Last week we looked at eight of the most common reasons why digital transformations fail. Now let’s think about how to make them a success!
Making a complete transformation to a digital-first procurement operation is no easy feat. But with the right amount of dedication, planning, talent, any organization can make the switch.
1. Reconsider procurement: What is its essential role?
The path begins with understanding the whole reason you’re engaging in digital transformation in the first place. Reevaluate the procurement department’s role in the organization—what are they buying and for whom? Once this is fully understood, digital processes can be built and tailored to fit the needs of internal stakeholders.
Reexamining the procurement team’s core functions not only helps an organization understand where it is now, but it’s also imperative for finding the right balance in the future between speed, cost, quality, and any compliance criteria. This helps set the foundation for a successful digital transformation.
2. Determine risks
The next step is to analyze your organization’s risks. This involves mapping out the areas that are currently problematic for the procurement process—from the early stages of sourcing, all the way through to payment and managing suppliers. The goal at this stage is to understand the department’s pain and pressure points so solutions can be considered during the planning stage.
Three main areas to consider are customer segmentation, purchase category grouping, and spend transparency, with the aim to develop an integrated perspective on the structure, processes, people, and technology needed in the transformation.
The risk assessment phase is also a good time to critically analyze your current data. What do you already have digitized? How robust is the data? Will it be able to perform the functions you want it to? Your data will be the lifeblood of your digitized procurement processes, so it’s always sensible to keep it in mind every step of the way.

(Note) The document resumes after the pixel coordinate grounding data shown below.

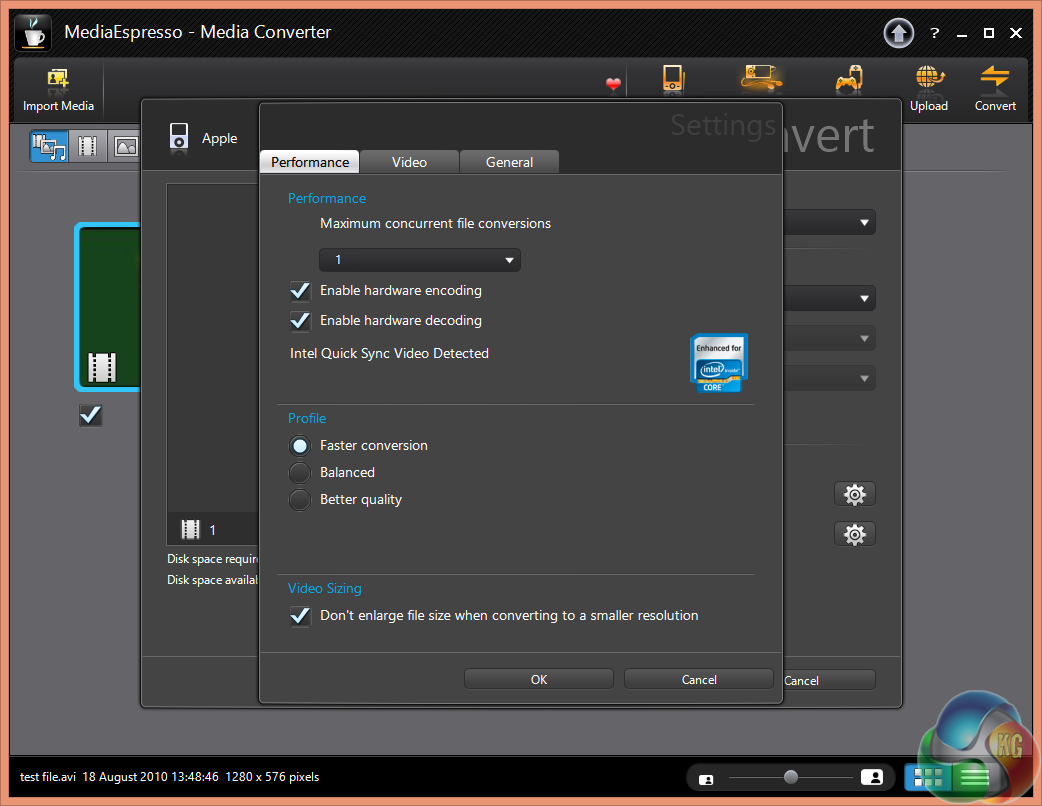The width and height of the screenshot is (1042, 806).
Task: Switch to the General tab
Action: [x=509, y=162]
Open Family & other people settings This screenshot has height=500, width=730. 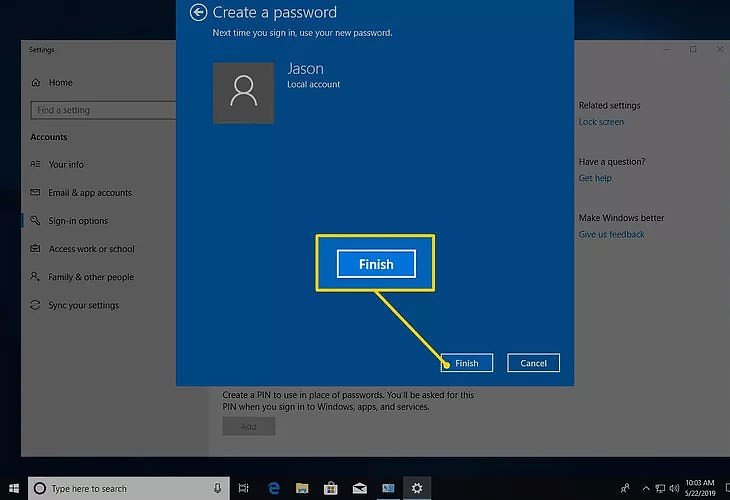tap(90, 277)
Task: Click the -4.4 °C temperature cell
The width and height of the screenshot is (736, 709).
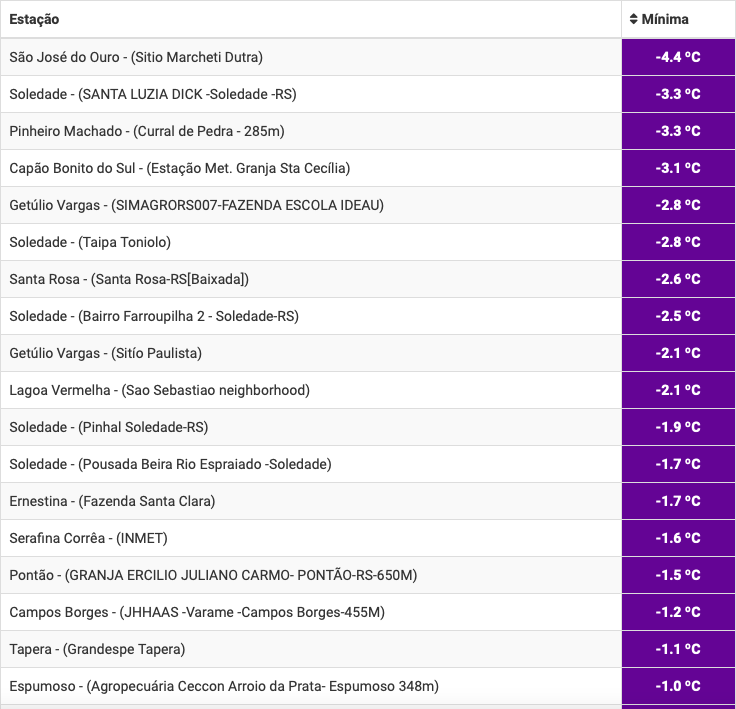Action: pyautogui.click(x=678, y=57)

3. Assemble your team and resources
The next step is to determine what types of resources you need to successfully deliver the project. The CPO needs to be a true leader and enable their team and stakeholders throughout the organization to buy into the transformation. This means knowing your team’s strengths and weaknesses and using that knowledge to determine when it makes sense outsource certain parts of the transformation to experts. Strong project management and stakeholder collaboration will be key, as will constant monitoring of progress against the initial reasons for doing the transformation in the first place.
It’s also important for change leaders to have a good understanding of the range of technology, as well as their strengths and limitations. Machine learning, artificial intelligence systems, and robotic process automation all have a potential part to play in a digital transformation and improve the source-to-pay process, but only if they are understood and deployed properly.
4. Seek support and buy-in from everyone
Remember, this digital transformation will ultimately benefit the entire company. Therefore, it shouldn’t be created in a silo. It’s important to include all areas of the business so each department feels they have skin in the game and see the transformation as a way they can improve their own work.
5. Be conscious of the wider world
The procurement function is part of a complicated ecosystem that includes customers, suppliers, and, sometimes, even competitors. A digital transformation will be most successful if it incorporates all points up and down the supply chain. Procurement teams need to reach beyond their own organizations and collaborate as much as possible with their suppliers and peers.
Digitalization can provide procurement leaders and their organizations with a raft of insights and benefits they otherwise would never have had access to. All it takes is some thoughtfulness a thoughtful approach and a commitment to seeing it through.